I felt that way about the objects even before the teapot. And also before the teapot, there was another thing. I felt, walking through the house, that time itself had stopped passing or rather, since that is impossible, that its passing had begun to seem irrelevant in the way that a war fought in another country becomes, eventually. For it seemed to me that in this house the only purpose of time, before it grew dark, was to let something beautiful happen to the light that was coming in through the windows. The hours of those first afternoons just moved over and made space for me to be quietly entertained by the light entering, fading and then leaving us, the things and me. I thought it was the kindest present I had ever been given.

I tested this second feeling for the first few days and reached an accommodation with it. I realised that in a house like this time passes so gently it seems not to be doing so at all unless you pay attention to the way light changes. Time had stopped pulling me along the way it had begun to, with that letter. It was as if time would let me linger for as long as I wanted, would even linger along with me, but so quietly that I would not notice it at my side.

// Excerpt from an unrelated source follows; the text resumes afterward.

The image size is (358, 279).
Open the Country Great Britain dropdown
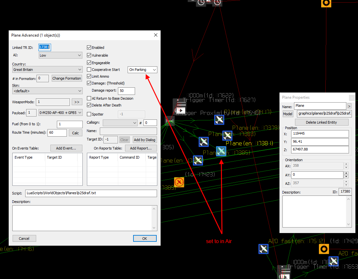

All this is the wisdom of hindsight, of course. I couldn't have put it into words at the time. All I could have said for certain back in January was that I was happy in a beautiful house. Also that I saw, for certain, that people are mistaken when they say that joys are fleeting. It's the opposite. I had arrived thinking, worrying, really, that it wasn't long until September. But in the first week here I learned that a part of joy is the apparent infinity of it. When you are happy, happiness stretches out ahead of you, its end forever receding even as you suspect that something this good can't last. But it does. It goes on, and you're confounded, you ought to be expecting it to finish, and it doesn't. Then something quite giddy gets into you, and then you start to think you
need
it to go on. And it does, it does. It's one of the things about it. Suddenly, because I was happy, the time until September was so, so far away. Happiness surrounded me like trees so I couldn't see September, waiting.

———

She had not told Shelley the half of it about the teapot. When it fell and shattered on the dining room floor after what seemed the merest push from the feather duster, it had spilt keys. Several, perhaps forty of them, had skittered and skidded across the flagstones like enamelled seeds from a spent case. Jean was at first offended by the accident, feeling that she had been almost forced into it. The owners' list had commanded, ‘Use the feather duster. Do not lift objects to dust them' and Jean had so far been obedient. So really, the breakage could be said to be their own fault, for if she had been using a cloth, or if she had been holding the teapot instead of pushing the stupid feather thing at it as it sat on the sideboard, it would not have slid off and smashed.